Third, regulators must strengthen oversight during periods of market stress to prevent hoarding and ensure fair distribution.

Finally—and perhaps most importantly—future suburban planning must move beyond a single-fuel assumption. Expanding piped natural gas networks, encouraging electric cooking infrastructure, and integrating energy-resilient housing design could reduce the risks associated with overdependence on LPG.

A Warning from the Suburbs

India’s suburbs are often portrayed as spaces of opportunity—places where expanding housing markets promise upward mobility and urban prosperity. Yet the everyday realities of these settlements increasingly reveal fragile infrastructure and limited service resilience.
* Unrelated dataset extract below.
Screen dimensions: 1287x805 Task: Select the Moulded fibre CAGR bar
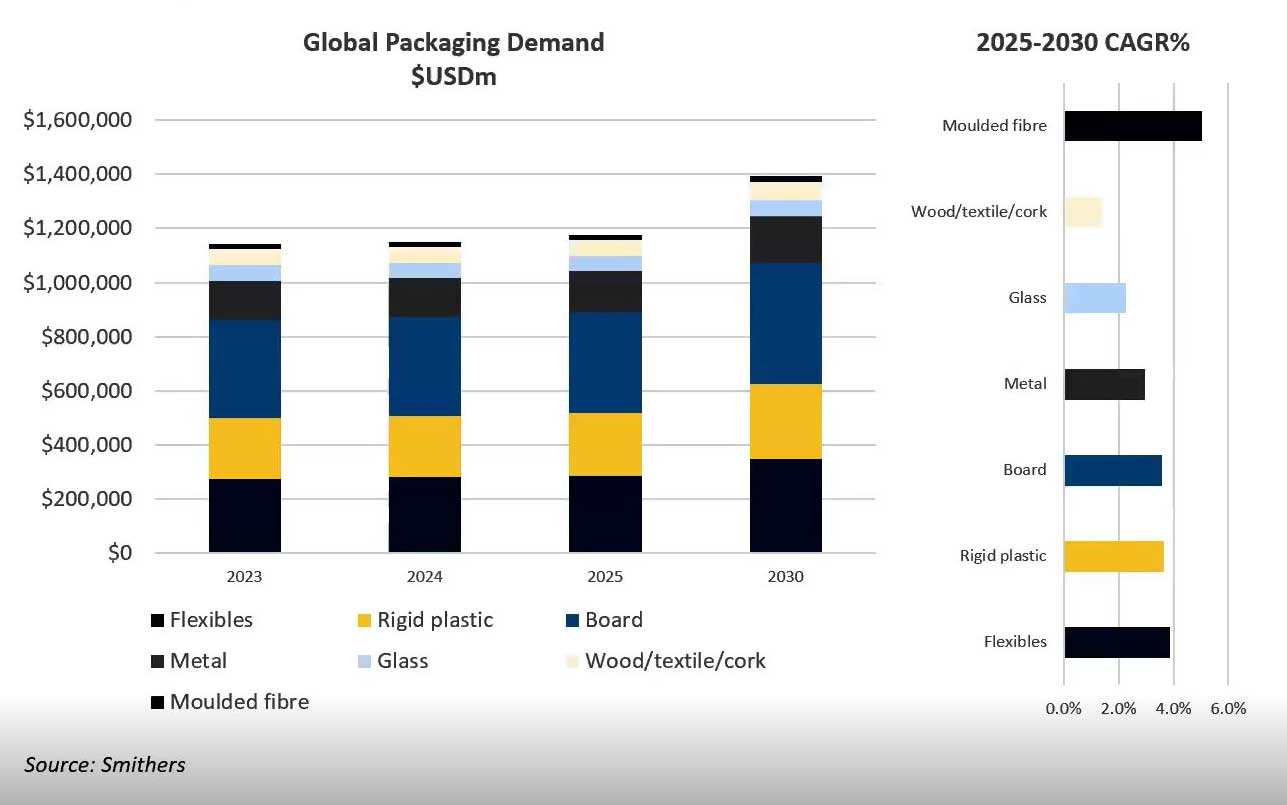click(x=1132, y=126)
The emerging LPG scarcity is therefore more than a temporary inconvenience. It is a warning that India’s urban expansion is proceeding faster than the systems required to sustain it.

If the country’s urban future is indeed suburban, ensuring reliable access to something as basic as cooking fuel will become a crucial measure of whether that future is sustainable

These pieces are being published as they have been received – they have not been edited/fact-checked by ThePrint.